Suppose that I have a $n \times k$ real matrix with full column rank. Say $k=3$ and I write

$$X = [\mathbf x_1:\mathbf x_2:\mathbf x_3]$$

where lower-case $\mathbf x$'s are $n \times 1$ vectors.

I go on and form the orthogonal projection matrix

$$P_X = X \left(X'X\right)^{-1}X'$$.

Consider now the matrix

$$W = [\mathbf x_1:-\mathbf x_2:\mathbf x_3]$$

Namely it is equal to $X$ matrix, but in (any) one column, the sign of the elements are switched.

Question: Can we express the projection matrix of $W$, $P_W=W \left(W'W\right)^{-1}W'$, in terms of the projection matrix of $X$, $P_X$, or at least state some relation between them?

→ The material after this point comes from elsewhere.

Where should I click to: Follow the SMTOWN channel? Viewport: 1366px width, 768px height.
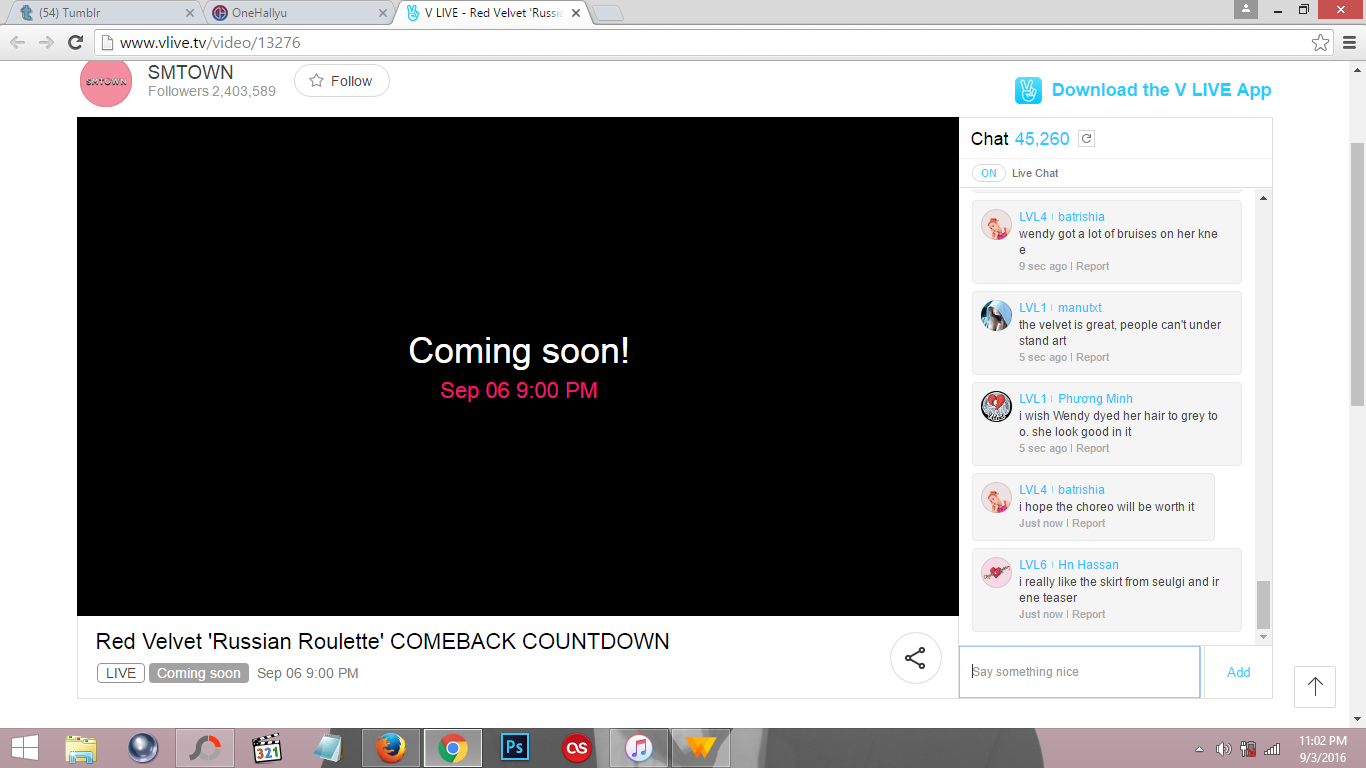[x=341, y=81]
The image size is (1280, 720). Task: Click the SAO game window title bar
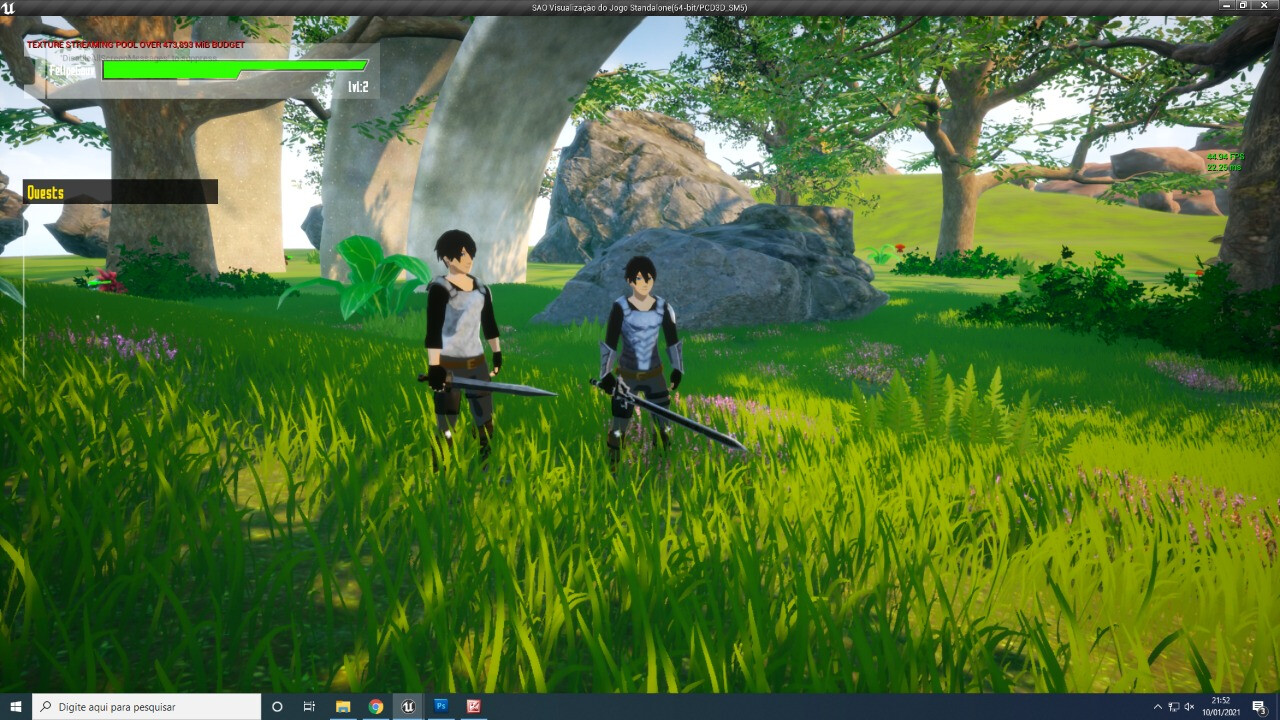point(640,5)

I tried to explore this with what little matrix algebra I know, but could not come up with anything. In reality the $k$ dimension is bigger that $3$ but I guess this does not matter.

Answer 1

We have $P_X = P_W$.

We can show this using matrix algebra by noting that $W = XQ$, where $Q$ is the orthogonal matrix $$ Q = \pmatrix{1&0&0\\0&-1&0\\0&0&1}. $$ With that, we note that $$ \begin{align} P_W &= W(W'W)^{-1}W' = [XQ]([XQ]'[XQ])^{-1}[XQ]' \\ & = XQ[Q' (X'X) Q]^{-1}Q'X \\ & = XQ[Q'(X'X)^{-1}Q]Q'X \\ & = X[QQ'](X'X)^{-1}[QQ']X = X(X'X)^{-1}X = P_X, \end{align} $$ as was desired.

Answer 2

The reason why the matrices are the same is because you are projecting on the same subspace. There is no need for a proof here. Even if you replace your columns by some linear combinations that have the same span, you get the same matrix. They do not have to be independent either.

Answer 3

The projection is defined uniquely by the properties that it is the identity map on the column space of $X$ and zero on the orthogonal complement. The matrix that represents a linear transformation in a given basis (here, the standard basis) is unique, so if you use any other full-rank matrix $Y$ that has the same column space as $X$, you’ll end up with the same projection matrix.